(Records shown Opens)

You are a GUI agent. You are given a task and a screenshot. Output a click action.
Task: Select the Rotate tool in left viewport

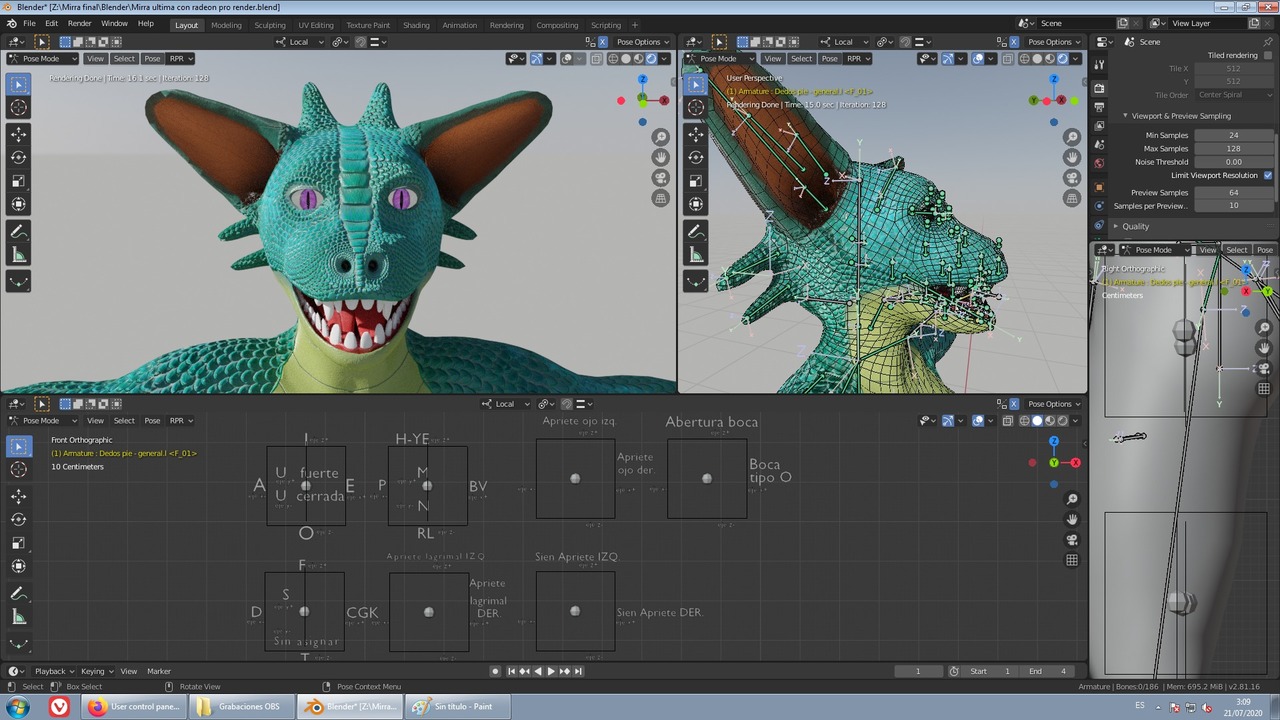click(x=18, y=157)
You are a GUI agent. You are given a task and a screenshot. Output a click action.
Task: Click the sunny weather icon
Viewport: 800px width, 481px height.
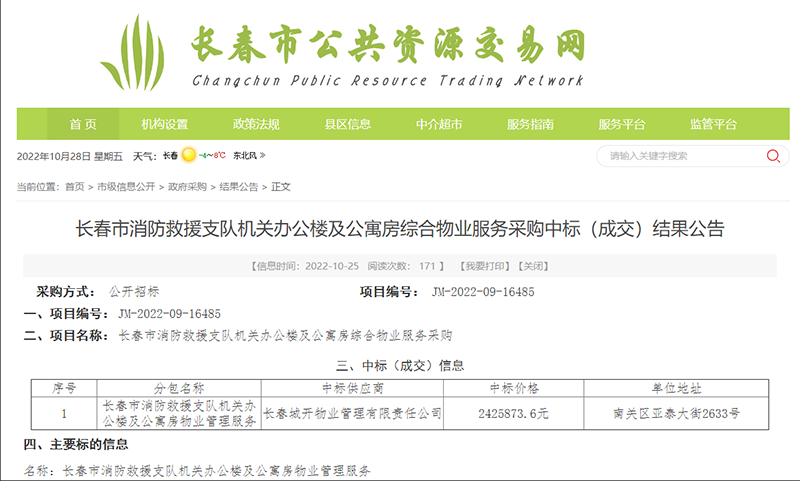(x=188, y=156)
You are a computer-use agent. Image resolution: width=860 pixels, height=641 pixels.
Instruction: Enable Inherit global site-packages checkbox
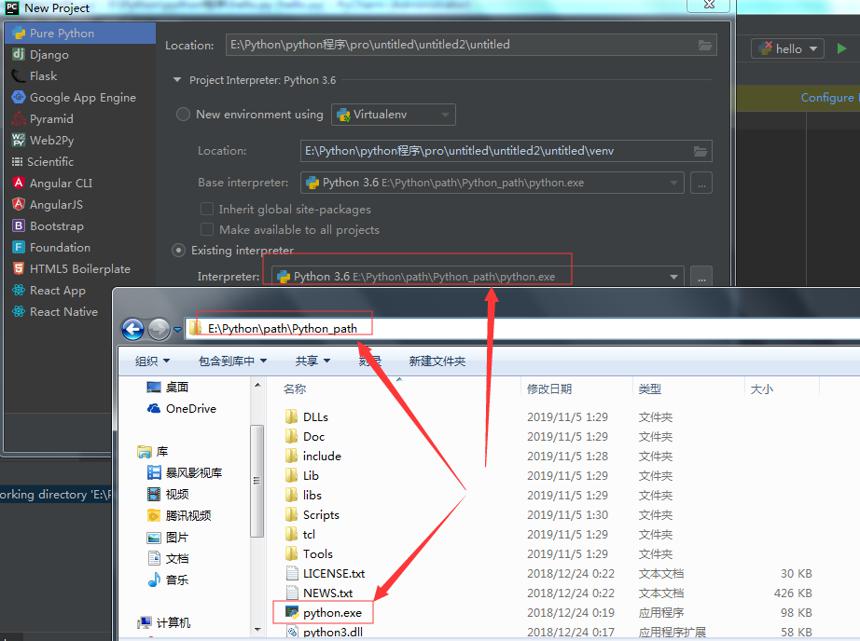207,209
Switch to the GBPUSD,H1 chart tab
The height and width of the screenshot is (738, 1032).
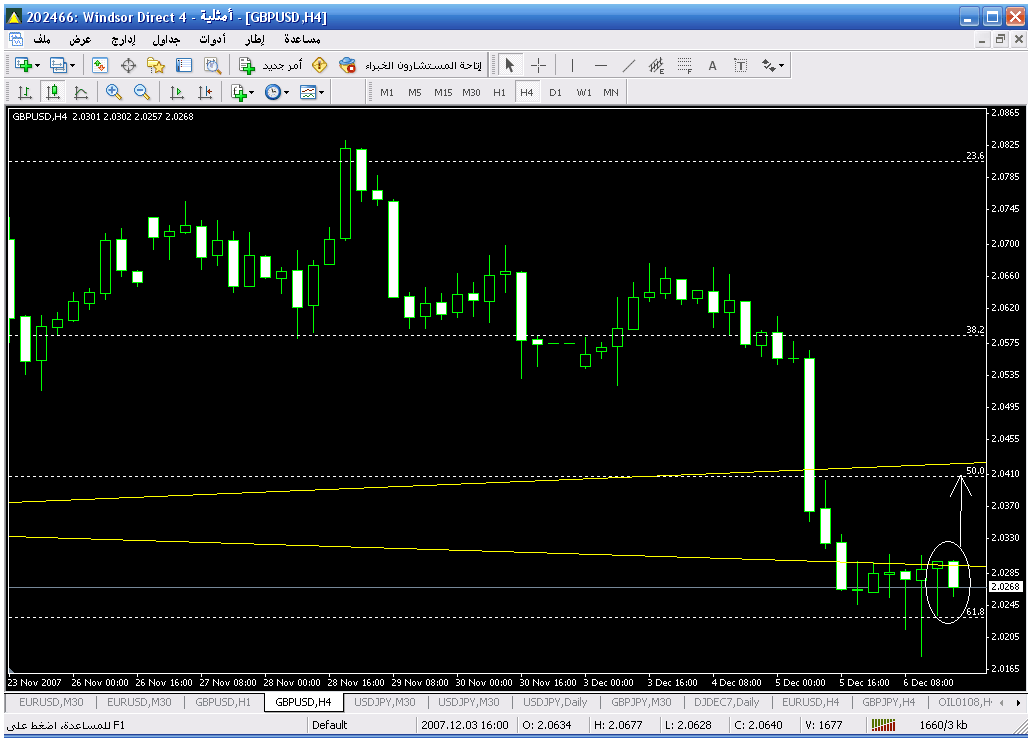[x=223, y=702]
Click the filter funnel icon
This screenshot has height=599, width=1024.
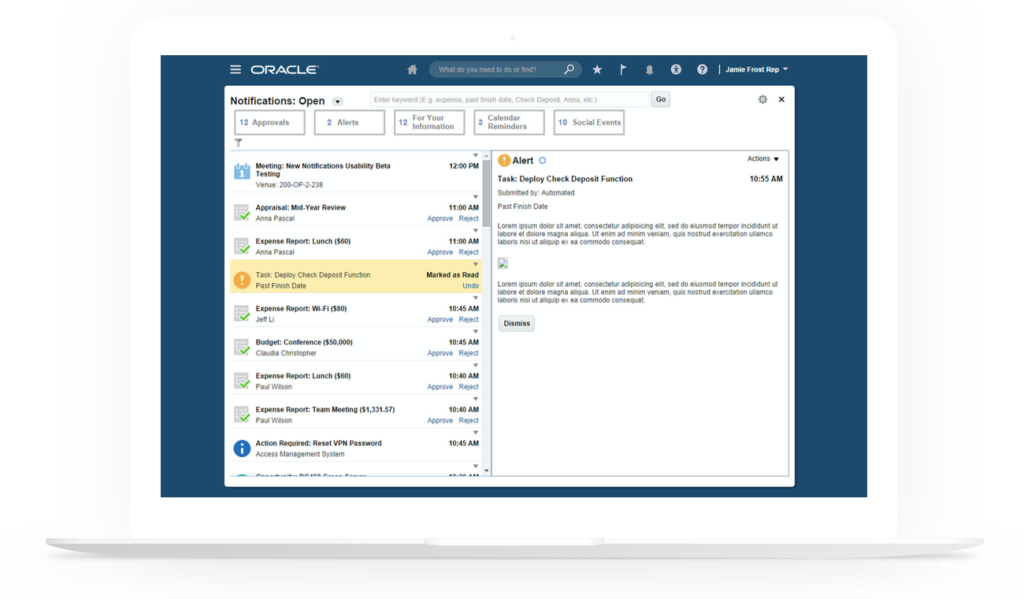click(238, 143)
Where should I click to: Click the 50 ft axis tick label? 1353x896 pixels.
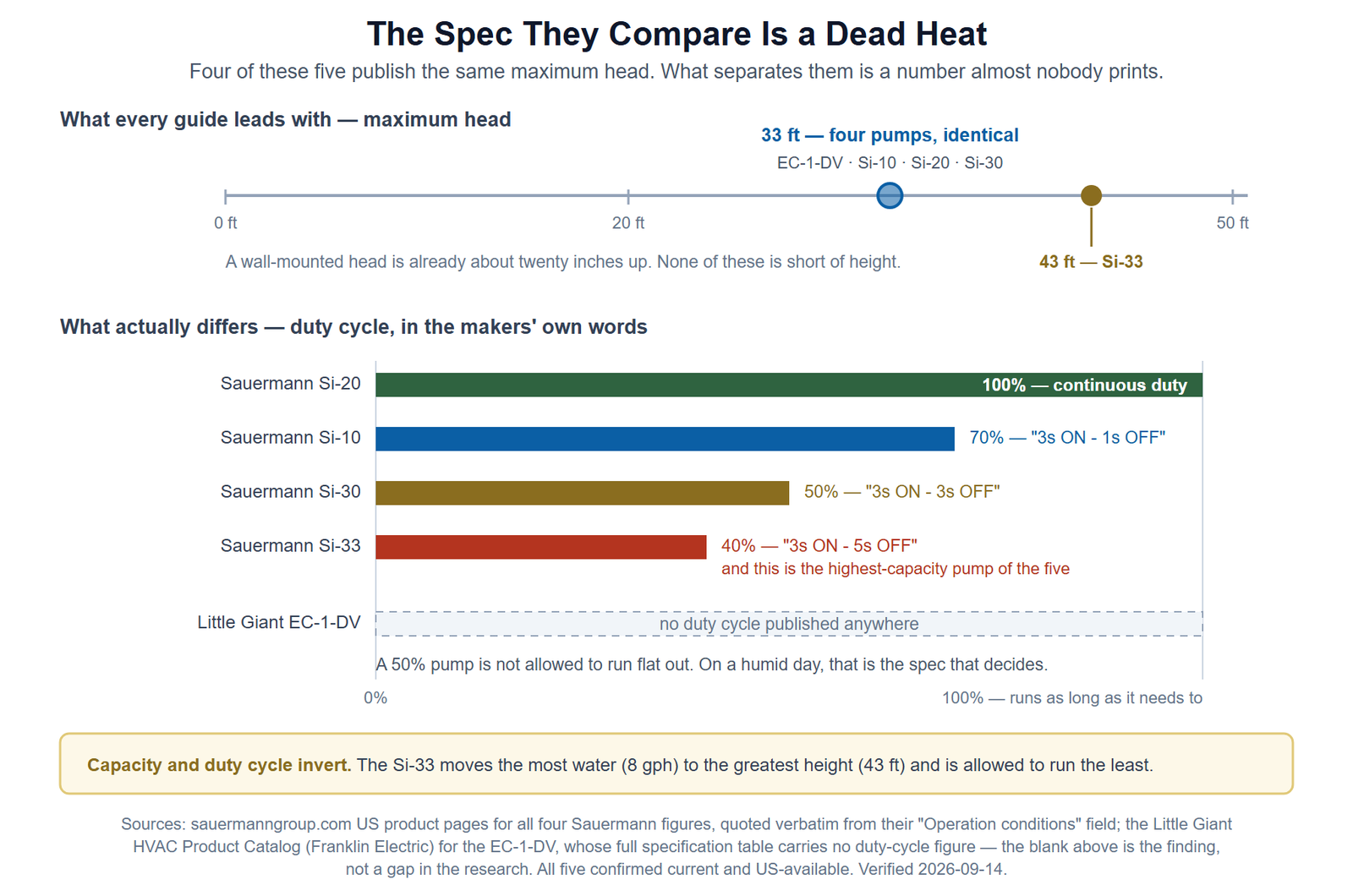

(Records shown Closes)

* _What is expected_
Once the pictures are removed, copy the material above exactly.

* _Written answer_
You are a GUI agent. You are given a task and a screenshot. Output a click action.
Task: Select the Rotate tool in left viewport

click(x=18, y=157)
You are a GUI agent. You are given a task and a screenshot. Output a click action.
Task: Click the sunny weather icon
Viewport: 800px width, 481px height.
(x=188, y=156)
You are a computer-use agent. Image resolution: width=860 pixels, height=641 pixels.
Instruction: Enable Inherit global site-packages checkbox
207,209
Switch to the GBPUSD,H1 chart tab
The height and width of the screenshot is (738, 1032).
[x=223, y=702]
Click the filter funnel icon
This screenshot has height=599, width=1024.
click(238, 143)
Where should I click to: Click the 50 ft axis tick label? 1353x896 pixels.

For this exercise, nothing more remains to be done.